Unpublished Disposition
NOTICE: Sixth Circuit Rule 24(c) states that citation of unpublished dispositions is disfavored except for establishing res judicata, estoppel, or the law of the case and requires service of copies of cited unpublished dispositions of the Sixth Circuit.
Robert C. SHERRILL, Plaintiff-Appellant,
v.
NEEB, Officer, Wood, Officer, Grinage, Inspector, Michigan
Department of Corrections, Rockafellow, Officer, Renucci,
Officer, and other unidentified personnel from the Michigan
Department of Corrections, Defendants-Appellees.

No. 90-1319.

United States Court of Appeals, Sixth Circuit.

Feb. 5, 1991.

Before BOYCE F. MARTIN, Jr. and KRUPANSKY, Circuit Judges, and LIVELY, Senior Circuit Judge.

ORDER

1

Robert C. Sherrill appeals from the district court's judgment in favor of the defendants in this civil rights action filed pursuant to 42 U.S.C. Sec. 1983. The defendants include five Michigan prison officials and the Michigan Department of Corrections.
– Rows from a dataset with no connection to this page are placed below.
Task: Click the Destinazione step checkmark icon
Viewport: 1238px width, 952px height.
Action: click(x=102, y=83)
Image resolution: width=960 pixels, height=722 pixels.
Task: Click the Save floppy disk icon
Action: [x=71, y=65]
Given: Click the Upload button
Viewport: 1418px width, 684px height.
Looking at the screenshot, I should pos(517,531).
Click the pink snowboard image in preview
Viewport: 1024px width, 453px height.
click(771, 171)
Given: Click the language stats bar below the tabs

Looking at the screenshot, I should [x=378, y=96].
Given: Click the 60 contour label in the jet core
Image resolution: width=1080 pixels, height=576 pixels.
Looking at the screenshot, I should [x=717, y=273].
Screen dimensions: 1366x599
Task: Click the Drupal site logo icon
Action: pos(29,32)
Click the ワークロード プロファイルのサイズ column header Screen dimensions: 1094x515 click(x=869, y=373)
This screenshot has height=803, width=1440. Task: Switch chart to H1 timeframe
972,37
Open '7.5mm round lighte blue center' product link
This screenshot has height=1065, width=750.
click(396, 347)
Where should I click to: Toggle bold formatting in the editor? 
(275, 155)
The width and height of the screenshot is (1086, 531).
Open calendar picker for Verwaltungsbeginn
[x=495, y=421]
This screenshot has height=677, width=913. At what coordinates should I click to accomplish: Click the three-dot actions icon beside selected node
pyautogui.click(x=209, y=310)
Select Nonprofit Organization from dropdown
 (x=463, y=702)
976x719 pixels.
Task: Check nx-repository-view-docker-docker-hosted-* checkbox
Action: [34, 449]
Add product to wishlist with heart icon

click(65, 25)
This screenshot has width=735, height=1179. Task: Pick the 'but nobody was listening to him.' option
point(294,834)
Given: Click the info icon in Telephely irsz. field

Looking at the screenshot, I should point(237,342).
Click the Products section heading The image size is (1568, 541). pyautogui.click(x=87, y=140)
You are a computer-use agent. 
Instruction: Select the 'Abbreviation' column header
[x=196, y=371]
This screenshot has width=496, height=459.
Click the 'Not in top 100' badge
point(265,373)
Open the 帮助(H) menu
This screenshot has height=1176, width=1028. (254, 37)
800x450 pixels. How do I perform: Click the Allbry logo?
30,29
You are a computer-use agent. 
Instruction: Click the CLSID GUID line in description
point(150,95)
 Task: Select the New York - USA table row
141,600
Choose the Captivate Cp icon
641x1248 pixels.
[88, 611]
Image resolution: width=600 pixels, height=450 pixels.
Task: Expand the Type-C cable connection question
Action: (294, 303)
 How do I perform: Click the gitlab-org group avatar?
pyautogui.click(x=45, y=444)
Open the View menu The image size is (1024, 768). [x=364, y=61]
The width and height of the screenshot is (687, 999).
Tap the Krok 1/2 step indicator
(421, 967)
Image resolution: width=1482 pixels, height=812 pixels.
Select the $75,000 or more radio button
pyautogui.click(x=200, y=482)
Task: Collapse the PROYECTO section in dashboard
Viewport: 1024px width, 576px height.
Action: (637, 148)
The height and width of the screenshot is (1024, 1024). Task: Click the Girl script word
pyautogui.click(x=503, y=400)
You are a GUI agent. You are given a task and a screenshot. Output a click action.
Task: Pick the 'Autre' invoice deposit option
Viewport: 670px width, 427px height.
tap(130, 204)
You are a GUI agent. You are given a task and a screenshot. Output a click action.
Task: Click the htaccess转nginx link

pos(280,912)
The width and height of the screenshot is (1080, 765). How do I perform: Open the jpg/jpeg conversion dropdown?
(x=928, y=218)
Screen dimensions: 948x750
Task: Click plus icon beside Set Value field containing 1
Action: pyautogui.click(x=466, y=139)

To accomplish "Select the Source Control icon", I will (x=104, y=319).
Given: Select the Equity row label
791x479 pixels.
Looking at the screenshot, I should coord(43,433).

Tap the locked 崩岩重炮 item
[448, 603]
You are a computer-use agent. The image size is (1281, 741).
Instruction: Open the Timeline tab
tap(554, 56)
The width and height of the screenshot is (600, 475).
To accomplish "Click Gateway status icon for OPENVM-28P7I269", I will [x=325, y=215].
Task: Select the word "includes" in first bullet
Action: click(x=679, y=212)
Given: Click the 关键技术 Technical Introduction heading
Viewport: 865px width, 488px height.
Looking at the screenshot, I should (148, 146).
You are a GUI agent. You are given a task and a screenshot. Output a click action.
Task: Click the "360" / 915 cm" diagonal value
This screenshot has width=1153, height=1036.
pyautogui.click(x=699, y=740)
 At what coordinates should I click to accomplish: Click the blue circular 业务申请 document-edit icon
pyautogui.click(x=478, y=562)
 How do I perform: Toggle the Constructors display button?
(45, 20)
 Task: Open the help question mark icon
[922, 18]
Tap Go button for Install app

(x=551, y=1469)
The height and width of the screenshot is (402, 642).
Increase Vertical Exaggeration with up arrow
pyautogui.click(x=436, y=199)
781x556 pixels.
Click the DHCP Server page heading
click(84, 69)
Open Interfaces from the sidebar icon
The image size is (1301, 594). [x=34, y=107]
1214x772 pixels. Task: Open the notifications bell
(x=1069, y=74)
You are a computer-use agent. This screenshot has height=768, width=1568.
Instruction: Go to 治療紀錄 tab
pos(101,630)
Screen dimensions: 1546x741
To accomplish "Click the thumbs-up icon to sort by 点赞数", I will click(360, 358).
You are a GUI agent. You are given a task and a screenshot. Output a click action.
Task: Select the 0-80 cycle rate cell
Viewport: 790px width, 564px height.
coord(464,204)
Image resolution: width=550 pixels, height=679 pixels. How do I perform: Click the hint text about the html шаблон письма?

The case has been referred to a panel of the court pursuant to Rule 9(a), Rules of the Sixth Circuit. Upon examination of the record and briefs, this panel unanimously agrees that oral argument is not needed. Fed.R.App.P. 34(a).

2

In his complaint, Sherrill alleged that on September 3, 1985, while being prepared for transfer from the Riverside Correctional Facility to the State Prison for Southern Michigan, he was beaten by defendants Wood, and Neeb, Renucci and Rockafellow, while being restrained with handcuffs and belly chains. He also alleged that defendant Grinage witnessed the beating but took no action to stop the attack. Sherrill complained that, by these actions, he was deprived of his eighth amendment right to be free from unnecessary and wanton infliction of pain. The parties stipulated that the case be tried by a magistrate, who, after a bench trial, ordered entry of judgment for the defendants.

3

On appeal, Sherrill argues that: 1) he was entitled to a more precise and detailed explanation by the magistrate in his order; 2) the defendants' rendition of the incident was false; 3) Sherrill's legal assistance during the bench trial was not adequate; and 4) the officials who testified at trial (the defendants) perjured themselves because of threats from the state department of corrections. Sherrill also requests appointment of counsel, on appeal.

4

This court concludes that the district court properly entered judgment for the defendants, for the reasons stated by the magistrate in his memorandum opinion dated January 31, 1990. Upon review of the evidence, the magistrate's findings of fact are not clearly erroneous. Anderson v. City of Bessemer City, 470 U.S. 564, 573 (1985) (quoting United States v. United States Gypsum Co., 333 U.S. 364, 395 (1984)). The magistrate's report concluded that the actions taken by the defendants were a result of Sherrill's initial assault on defendant Wood while the official was changing the plaintiff's leg restraints in preparation for his transport. The officials used reasonable force and good faith to maintain security and discipline at the time, taking into account the nature of the setting in which the conduct occurred. Whitley v. Albers, 475 U.S. 312, 320-21 (1986) (quoting Johnson v. Glick, 481 F.2d 1028, 1033 (2d Cir.), cert. denied, 414 U.S. 1033 (1973)); Parrish v. Johnson, 800 F.2d 600, 604-05 (6th Cir.1986).

5

Sherrill's arguments in regard to ineffective legal assistance, and perjury by the defendants, are merely conclusory allegations, which fail to support his civil rights claim. Morgan v. Church's Fried Chicken, 829 F.2d 10, 12 (6th Cir.1987); Gutierrez v. Lynch, 826 F.2d 1534, 1538-39 (6th Cir.1987).

6

Accordingly, the appellant's request for counsel is denied, and the district court's judgment is affirmed pursuant to Rule 9(b)(5), Rules of the Sixth Circuit.